Task brief
Count how many lines of the rows below contain the string "Diabetes" with matching case. Reply with only that number.

-- Dataset records follows --

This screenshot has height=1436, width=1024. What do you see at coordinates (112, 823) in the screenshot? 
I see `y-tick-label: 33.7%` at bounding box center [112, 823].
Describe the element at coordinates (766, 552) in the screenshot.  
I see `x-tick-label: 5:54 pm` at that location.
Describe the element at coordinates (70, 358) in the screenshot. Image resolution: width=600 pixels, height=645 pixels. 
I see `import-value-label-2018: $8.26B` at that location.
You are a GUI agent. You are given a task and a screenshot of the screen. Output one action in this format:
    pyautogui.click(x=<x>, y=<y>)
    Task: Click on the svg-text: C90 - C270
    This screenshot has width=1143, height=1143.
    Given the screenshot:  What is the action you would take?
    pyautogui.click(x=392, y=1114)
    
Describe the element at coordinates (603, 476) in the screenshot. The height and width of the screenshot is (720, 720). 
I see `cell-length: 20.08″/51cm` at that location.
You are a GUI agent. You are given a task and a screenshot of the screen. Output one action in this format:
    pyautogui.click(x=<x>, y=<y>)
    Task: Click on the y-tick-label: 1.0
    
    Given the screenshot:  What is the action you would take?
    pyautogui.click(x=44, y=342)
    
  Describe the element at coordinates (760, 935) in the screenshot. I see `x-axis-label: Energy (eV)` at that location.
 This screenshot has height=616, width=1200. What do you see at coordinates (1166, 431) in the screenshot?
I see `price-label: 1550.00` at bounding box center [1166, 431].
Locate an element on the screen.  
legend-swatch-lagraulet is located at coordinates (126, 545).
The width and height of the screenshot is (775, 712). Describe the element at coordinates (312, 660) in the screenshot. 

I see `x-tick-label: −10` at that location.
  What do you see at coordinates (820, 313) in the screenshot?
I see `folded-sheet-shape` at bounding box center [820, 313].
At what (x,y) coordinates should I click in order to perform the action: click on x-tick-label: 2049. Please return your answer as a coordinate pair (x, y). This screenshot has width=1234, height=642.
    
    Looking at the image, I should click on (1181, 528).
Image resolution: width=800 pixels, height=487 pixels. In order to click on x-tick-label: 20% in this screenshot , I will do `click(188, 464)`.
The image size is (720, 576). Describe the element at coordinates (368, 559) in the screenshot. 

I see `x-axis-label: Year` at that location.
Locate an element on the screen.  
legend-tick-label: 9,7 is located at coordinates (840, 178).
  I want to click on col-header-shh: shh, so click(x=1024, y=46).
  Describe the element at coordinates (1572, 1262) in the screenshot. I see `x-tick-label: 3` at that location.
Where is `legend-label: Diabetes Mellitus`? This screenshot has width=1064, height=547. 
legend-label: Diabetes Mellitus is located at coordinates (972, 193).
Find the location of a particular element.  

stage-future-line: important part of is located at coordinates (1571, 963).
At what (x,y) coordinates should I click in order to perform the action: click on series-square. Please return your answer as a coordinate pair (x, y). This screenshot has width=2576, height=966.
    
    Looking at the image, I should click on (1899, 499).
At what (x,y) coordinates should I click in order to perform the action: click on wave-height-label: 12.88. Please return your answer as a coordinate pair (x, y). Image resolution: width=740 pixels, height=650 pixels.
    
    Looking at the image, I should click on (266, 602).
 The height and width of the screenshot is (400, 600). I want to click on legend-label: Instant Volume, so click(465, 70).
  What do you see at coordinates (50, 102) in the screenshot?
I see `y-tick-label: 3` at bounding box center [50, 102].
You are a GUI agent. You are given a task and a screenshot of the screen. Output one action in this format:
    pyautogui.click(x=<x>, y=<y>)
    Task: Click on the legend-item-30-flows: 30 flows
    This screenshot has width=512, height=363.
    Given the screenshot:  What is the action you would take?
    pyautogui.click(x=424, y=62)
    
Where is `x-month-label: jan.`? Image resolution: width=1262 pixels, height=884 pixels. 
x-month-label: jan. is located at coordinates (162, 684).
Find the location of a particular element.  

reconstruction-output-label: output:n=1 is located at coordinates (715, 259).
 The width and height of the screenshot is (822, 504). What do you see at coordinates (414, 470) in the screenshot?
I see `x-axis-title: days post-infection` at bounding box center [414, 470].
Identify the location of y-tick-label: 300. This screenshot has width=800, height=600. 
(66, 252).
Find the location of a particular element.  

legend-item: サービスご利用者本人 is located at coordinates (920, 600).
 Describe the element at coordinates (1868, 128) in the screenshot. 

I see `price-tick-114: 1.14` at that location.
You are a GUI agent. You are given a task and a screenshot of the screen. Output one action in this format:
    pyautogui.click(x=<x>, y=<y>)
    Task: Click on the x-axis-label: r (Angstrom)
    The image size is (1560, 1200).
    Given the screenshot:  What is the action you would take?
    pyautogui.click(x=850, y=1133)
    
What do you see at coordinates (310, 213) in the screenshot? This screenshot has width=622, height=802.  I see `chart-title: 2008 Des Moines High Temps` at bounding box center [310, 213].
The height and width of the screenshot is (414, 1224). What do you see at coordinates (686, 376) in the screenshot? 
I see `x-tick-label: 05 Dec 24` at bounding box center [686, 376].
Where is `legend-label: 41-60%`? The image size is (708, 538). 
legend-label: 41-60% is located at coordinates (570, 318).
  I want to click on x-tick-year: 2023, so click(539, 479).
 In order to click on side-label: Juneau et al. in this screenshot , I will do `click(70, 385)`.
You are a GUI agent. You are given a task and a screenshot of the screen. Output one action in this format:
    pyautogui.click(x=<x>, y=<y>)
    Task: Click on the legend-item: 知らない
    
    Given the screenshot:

-- Dataset records concluded --

Solution for this exercise
2